On February 4, 1997, Apple acquired NeXT and began development of the Rhapsody operating system. Rhapsody built on NeXTSTEP, porting the core system to the PowerPC architecture and adding a redesigned user interface based on the Platinum user interface from Mac OS 8. An emulation layer called Blue Box allowed Mac OS applications to run within an actual instance of the Mac OS and an integrated Java platform. The Objective-C developer tools and Frameworks were referred to as the Yellow Box and also made available separately for Microsoft Windows. The Rhapsody project eventually bore the fruit of all Apple's efforts to develop a new generation Mac OS, which finally shipped in the form of Mac OS X Server.

===Mac OS X===

A diagram of the Mac OS X architecture

At the 1998 Worldwide Developers Conference (WWDC), Apple announced a move that was intended as a response to complaints from Macintosh software developers who were not happy with the two options (Yellow Box and Blue Box) available in Rhapsody. Mac OS X would add another developer API to the existing ones in Rhapsody. Key APIs from the Macintosh Toolbox would be implemented in Mac OS X to run directly on the BSD layers of the operating system instead of in the emulated Macintosh layer. This modified interface, called Carbon, would eliminate approximately 2000 troublesome API calls (of about 8000 total) and replace them with calls compatible with a modern OS.

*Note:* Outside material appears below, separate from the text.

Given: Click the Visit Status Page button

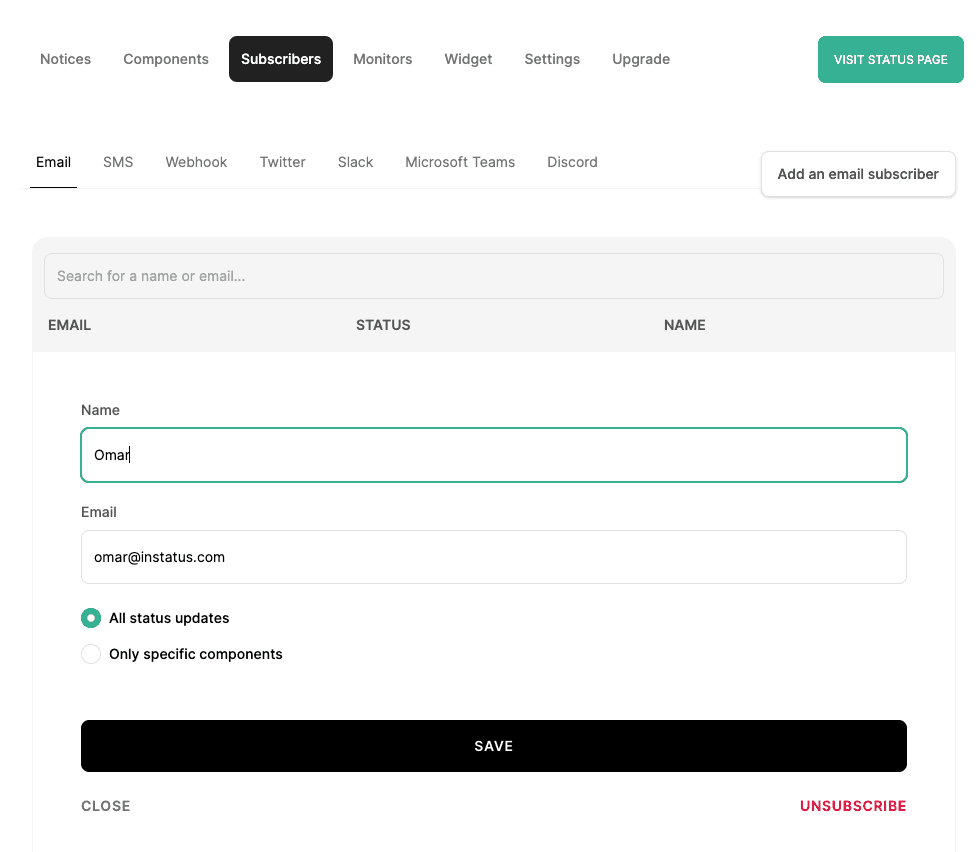Looking at the screenshot, I should tap(890, 59).
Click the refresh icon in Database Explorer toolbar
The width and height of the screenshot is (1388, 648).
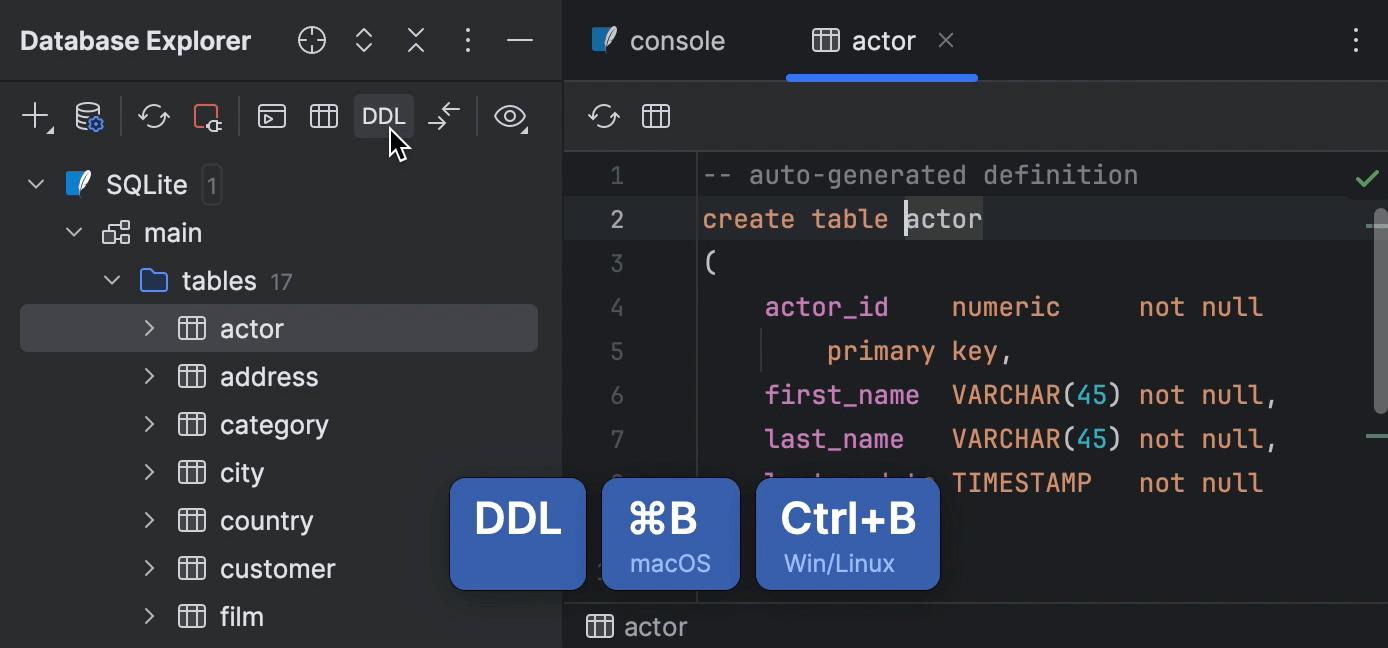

At the same conference, Apple announced that the Mach side of the kernel had been updated with sources from the OSF MK 7.3 (Open Source Foundation's MK operating system) and the BSD side of the kernel had been updated with sources from the FreeBSD, NetBSD and OpenBSD projects. They also announced a new driver model called I/O Kit, intended to replace the Driver Kit used in NeXTSTEP citing Driver Kit's lack of power management and hot-swap capabilities and its lack of automatic configuration capability.

At the 1999 WWDC, Apple revealed Quartz, a new Portable Document Format (PDF) based windowing system for the operating system that was not encumbered with licensing fees to Adobe like the Display PostScript windowing system of NeXTSTEP. Apple also announced that the Yellow Box layer had been renamed Cocoa and began to move away from their commitment to providing the Yellow Box on Windows. At this WWDC, Apple also showed Mac OS X booting off of a HFS Plus formatted drive for the first time.

The first public release of Mac OS X released to consumers was a Public Beta released on September 13, 2000.